||Unproductive Activity||Page 7|
Unproductive economic activity is built into the structure of capitalism. The capitalist class itself is an unproductive class, and it develops around itself other unproductive activities such as financial speculation, legal battles, and excessive, misleading advertising. According to Marxist economist Victor Perlo, half of all labor in the U.S. is unproductive.(15) Included in his figure are all government employees, however, as the definition of "unproductive" is made very broad.
A narrower definition of unproductive activity is required by the Dumas formulation of a Social Material Product (SMP) as an alternative to the traditional Gross National Product (GNP). For Dumas, the SMP measures "the full output of the country's production system that involves the material standard of living."(16) This includes useful services as well as production goods, and it includes unpaid labor as well as paid labor. Hence, in the Dumas formulation, productive labor includes all services that "contribute to increase either the present or future material standard of living." To give an example, many government employees who are classified automatically as unproductive by Perlo, would be classified as productive because they provide services which raise the standard of living.
The measurement of SMP as an alternative to GNP would prove useful to socialists and socialist countries, as it would give us a measure of the true health of an economy. For example, it would have made it clear that the Soviet Union's economy was failing a number of years ago when it was not providing needed goods and services to the people. The Soviet economy includes a large unproductive, non-military sector which shows up in GNP measures but would not show up in an SMP measure. I am reminded of the time I served as translator for an American group visiting an architectural institute near Kiev that produced blueprints for farm buildings. "How many people work here?" I asked. The answer was, "700." And how many such institutes are there in the Soviet Union that produce similar blueprints for farm buildings?" The answer was "several hundred." Each time I had to repeat the questions, because I did not believe the size of the numbers, but I was assured they were correct. And if Soviet farmers are anything like U.S. farmers, they wouldn't use the blueprints anyway!

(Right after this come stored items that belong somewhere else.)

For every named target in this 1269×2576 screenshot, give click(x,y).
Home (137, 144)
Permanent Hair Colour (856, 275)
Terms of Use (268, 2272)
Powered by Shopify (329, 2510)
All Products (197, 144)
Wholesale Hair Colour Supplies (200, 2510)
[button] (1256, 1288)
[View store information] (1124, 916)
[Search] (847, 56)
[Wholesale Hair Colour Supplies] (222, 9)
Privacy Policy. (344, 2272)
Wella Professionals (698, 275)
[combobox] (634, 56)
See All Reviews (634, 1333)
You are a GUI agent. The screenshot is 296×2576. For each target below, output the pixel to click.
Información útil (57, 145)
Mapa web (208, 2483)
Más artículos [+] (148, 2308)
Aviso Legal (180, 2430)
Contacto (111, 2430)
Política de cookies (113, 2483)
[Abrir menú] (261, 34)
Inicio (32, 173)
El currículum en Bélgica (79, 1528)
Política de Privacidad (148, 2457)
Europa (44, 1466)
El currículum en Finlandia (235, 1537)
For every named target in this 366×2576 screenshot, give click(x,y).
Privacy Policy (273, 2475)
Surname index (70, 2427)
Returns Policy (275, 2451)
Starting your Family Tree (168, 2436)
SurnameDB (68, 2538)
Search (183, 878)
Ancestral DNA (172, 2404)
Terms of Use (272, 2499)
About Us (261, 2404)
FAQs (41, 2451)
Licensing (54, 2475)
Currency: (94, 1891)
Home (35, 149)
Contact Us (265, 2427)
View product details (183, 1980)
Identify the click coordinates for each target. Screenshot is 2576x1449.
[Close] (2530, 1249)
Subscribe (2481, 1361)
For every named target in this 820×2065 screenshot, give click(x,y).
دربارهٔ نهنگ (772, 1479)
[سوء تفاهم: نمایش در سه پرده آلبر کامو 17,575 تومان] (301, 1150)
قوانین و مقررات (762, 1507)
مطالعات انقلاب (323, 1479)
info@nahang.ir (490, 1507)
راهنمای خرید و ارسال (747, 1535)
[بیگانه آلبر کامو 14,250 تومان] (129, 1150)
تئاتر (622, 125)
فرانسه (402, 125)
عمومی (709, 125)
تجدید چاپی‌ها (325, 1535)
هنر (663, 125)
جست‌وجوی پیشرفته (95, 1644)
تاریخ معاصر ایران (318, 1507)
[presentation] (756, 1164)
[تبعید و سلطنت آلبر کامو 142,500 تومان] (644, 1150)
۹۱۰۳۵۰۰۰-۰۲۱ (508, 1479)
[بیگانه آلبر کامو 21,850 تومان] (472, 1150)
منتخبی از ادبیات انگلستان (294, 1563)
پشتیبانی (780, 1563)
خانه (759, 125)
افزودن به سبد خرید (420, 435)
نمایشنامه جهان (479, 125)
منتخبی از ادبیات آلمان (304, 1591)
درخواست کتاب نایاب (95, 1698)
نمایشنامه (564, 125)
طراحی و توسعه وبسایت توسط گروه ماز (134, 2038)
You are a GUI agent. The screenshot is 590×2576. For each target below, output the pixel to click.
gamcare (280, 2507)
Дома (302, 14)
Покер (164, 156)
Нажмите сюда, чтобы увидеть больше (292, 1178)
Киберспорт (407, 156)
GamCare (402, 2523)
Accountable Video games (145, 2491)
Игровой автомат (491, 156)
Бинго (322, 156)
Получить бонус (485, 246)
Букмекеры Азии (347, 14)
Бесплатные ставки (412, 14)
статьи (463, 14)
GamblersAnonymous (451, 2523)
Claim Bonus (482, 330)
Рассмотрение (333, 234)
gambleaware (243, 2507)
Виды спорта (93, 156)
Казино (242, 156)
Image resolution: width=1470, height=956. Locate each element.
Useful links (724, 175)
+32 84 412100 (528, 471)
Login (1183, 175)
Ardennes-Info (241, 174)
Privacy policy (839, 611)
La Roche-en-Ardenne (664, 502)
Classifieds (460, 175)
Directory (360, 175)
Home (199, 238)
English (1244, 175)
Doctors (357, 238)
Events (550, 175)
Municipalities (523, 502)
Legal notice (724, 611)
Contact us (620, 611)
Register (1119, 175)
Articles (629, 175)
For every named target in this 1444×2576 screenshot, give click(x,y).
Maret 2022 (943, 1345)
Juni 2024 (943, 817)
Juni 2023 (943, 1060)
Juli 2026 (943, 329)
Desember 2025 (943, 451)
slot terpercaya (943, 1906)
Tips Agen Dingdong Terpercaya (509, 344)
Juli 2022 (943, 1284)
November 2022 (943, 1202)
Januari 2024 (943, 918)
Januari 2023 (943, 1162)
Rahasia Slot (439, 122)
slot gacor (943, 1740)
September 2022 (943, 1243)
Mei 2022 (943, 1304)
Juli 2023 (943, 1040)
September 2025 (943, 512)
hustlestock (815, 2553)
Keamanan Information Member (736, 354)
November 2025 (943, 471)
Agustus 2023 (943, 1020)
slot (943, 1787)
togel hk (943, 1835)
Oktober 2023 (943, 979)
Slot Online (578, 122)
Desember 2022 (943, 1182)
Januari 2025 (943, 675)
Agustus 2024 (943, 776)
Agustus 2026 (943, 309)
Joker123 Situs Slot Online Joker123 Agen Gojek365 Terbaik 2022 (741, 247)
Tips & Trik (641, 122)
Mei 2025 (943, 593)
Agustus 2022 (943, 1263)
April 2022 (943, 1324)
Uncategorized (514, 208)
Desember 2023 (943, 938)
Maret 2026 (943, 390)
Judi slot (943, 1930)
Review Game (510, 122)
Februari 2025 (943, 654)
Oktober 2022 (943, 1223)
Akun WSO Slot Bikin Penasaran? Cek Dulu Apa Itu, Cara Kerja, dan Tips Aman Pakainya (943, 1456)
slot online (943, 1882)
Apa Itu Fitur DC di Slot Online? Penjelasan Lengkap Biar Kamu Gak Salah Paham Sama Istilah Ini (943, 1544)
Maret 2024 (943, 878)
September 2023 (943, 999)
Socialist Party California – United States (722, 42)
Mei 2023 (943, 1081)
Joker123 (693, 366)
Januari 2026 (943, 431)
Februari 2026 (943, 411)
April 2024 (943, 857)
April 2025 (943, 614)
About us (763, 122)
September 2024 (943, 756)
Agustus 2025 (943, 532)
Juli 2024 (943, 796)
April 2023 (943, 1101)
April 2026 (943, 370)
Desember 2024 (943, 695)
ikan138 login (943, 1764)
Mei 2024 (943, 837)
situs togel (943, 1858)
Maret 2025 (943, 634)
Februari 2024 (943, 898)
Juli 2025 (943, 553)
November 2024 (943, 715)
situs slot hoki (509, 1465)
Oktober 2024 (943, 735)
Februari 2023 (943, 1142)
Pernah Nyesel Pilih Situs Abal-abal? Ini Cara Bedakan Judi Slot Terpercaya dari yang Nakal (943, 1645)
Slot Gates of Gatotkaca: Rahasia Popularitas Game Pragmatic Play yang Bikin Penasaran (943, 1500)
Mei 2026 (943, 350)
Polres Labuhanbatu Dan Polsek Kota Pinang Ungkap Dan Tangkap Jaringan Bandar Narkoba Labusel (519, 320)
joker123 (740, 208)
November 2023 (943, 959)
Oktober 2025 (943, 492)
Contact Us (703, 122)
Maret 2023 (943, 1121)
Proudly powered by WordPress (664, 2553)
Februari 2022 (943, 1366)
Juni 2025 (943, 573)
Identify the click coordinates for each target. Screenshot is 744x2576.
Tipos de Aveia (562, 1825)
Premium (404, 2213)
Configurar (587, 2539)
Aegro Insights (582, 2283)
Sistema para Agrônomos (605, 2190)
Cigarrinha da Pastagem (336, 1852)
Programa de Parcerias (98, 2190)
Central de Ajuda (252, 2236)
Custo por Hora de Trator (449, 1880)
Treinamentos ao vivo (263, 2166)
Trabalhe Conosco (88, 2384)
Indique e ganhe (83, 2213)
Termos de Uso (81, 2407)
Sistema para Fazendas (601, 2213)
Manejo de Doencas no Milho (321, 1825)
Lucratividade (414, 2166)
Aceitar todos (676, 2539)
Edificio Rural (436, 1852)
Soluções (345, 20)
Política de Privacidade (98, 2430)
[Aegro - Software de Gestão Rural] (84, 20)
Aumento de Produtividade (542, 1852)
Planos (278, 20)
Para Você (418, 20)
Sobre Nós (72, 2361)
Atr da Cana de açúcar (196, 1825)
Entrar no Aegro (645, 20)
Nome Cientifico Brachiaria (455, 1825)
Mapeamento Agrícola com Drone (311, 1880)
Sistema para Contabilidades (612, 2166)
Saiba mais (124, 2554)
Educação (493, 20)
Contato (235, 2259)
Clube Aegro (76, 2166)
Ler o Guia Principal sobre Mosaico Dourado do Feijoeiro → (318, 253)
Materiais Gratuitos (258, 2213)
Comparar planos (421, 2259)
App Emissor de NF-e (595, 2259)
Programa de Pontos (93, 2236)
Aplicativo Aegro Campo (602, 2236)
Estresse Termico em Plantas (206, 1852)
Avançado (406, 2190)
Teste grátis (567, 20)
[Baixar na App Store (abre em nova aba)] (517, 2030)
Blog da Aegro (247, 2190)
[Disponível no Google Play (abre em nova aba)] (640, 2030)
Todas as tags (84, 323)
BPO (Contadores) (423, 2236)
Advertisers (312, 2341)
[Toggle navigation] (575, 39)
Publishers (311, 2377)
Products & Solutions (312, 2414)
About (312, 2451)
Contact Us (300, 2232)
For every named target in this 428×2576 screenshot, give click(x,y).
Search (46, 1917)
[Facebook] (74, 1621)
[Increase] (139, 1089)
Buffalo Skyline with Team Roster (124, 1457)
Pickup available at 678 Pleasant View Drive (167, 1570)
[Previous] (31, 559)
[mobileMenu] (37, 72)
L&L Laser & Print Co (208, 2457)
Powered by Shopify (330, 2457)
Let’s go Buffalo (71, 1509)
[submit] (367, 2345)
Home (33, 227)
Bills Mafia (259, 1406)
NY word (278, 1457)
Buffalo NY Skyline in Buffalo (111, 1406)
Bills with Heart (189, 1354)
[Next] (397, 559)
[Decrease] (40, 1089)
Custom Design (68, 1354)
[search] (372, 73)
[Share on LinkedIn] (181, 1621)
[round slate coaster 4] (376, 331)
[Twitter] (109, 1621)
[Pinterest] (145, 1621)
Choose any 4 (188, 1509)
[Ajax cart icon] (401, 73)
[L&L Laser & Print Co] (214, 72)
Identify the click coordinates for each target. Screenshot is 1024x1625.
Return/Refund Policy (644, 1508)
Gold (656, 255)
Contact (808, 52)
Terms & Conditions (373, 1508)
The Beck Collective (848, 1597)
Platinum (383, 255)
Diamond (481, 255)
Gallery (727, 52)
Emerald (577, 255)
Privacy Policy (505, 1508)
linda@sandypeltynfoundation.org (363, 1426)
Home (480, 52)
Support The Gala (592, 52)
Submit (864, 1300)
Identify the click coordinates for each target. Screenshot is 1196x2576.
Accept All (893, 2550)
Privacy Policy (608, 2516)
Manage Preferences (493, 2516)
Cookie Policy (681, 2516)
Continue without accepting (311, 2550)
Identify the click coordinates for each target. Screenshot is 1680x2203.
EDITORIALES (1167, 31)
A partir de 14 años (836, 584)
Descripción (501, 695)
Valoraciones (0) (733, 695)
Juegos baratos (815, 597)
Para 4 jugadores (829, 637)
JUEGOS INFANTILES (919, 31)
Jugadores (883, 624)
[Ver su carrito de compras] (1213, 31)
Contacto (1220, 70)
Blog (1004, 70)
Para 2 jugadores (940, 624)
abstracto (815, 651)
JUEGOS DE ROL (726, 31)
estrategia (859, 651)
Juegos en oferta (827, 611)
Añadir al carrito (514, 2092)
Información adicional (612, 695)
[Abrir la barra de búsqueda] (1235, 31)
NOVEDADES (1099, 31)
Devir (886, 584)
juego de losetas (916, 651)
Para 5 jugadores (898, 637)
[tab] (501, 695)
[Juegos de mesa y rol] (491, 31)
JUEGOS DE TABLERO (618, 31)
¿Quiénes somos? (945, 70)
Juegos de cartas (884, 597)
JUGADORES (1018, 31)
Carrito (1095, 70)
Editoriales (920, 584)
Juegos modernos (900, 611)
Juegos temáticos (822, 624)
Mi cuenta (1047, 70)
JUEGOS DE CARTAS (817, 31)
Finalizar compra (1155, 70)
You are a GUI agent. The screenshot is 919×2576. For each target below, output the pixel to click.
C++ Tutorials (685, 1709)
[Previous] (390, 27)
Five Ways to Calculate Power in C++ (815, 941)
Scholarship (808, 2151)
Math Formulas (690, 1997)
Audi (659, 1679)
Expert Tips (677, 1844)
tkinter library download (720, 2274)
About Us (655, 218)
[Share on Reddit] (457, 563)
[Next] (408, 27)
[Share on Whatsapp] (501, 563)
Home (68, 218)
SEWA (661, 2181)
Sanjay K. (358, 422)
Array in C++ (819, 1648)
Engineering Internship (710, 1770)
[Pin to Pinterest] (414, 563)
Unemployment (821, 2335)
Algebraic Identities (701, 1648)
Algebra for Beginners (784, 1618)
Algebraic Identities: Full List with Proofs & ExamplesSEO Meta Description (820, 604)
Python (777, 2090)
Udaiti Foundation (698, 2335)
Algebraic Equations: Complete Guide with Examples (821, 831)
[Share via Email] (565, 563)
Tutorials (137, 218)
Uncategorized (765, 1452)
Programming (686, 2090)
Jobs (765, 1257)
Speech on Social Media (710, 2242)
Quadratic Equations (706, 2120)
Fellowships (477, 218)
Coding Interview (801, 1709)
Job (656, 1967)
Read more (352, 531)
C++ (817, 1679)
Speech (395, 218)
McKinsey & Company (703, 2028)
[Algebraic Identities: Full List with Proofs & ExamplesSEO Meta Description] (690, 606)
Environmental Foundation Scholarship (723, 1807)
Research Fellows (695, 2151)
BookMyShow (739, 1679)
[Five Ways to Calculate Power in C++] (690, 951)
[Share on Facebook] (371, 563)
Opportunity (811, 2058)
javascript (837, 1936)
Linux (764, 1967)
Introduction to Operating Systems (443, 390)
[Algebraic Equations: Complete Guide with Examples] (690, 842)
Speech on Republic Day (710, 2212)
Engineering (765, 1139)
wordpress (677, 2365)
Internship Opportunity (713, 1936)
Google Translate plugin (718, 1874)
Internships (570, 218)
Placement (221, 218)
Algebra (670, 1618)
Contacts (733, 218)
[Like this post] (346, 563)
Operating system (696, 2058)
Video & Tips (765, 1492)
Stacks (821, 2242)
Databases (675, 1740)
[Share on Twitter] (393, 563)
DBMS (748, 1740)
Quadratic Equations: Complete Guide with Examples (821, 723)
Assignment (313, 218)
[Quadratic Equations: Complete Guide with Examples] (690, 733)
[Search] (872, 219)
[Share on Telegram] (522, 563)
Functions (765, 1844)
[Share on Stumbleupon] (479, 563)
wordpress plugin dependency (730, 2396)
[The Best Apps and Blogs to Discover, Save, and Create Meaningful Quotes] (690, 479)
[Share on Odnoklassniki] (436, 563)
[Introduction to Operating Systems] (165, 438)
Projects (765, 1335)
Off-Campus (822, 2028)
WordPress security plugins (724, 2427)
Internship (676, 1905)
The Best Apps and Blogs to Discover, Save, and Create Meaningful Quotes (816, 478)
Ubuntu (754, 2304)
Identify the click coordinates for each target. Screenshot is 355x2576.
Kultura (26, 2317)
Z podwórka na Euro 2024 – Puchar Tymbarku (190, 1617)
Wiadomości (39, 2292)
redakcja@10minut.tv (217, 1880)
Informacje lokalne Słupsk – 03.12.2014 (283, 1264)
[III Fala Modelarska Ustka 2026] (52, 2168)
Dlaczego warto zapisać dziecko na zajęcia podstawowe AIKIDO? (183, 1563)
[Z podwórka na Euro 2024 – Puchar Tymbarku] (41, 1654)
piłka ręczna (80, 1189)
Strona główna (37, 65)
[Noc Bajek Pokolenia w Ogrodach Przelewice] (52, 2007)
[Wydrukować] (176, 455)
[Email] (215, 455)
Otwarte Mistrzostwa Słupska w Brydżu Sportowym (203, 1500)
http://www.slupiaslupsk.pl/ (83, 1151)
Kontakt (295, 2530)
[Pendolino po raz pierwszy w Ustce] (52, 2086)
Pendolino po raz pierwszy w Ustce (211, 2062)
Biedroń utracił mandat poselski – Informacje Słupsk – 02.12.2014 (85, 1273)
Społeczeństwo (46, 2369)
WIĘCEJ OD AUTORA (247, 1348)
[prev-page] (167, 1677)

A case can be made that militarization of an economy contributes substantially to the development of its unproductive bureaucratic sector as well as to its counter-productive sector. In the U.S., the "cost-plus" system of military contracts has become a leading source of capitalist profits and a model for other sectors of the economic system, Profit rates on military contracts are far higher than on civilian contracts, a fact that has often been documented.(17) But the problem runs deeper. There is enormous waste in a system that has no market competition and routinely solicits non-competitive, padded bids and routinely pays kickbacks and cost over-runs. These practices have become standard not only for defense contracts, but for other transactions of the military-industrial complex.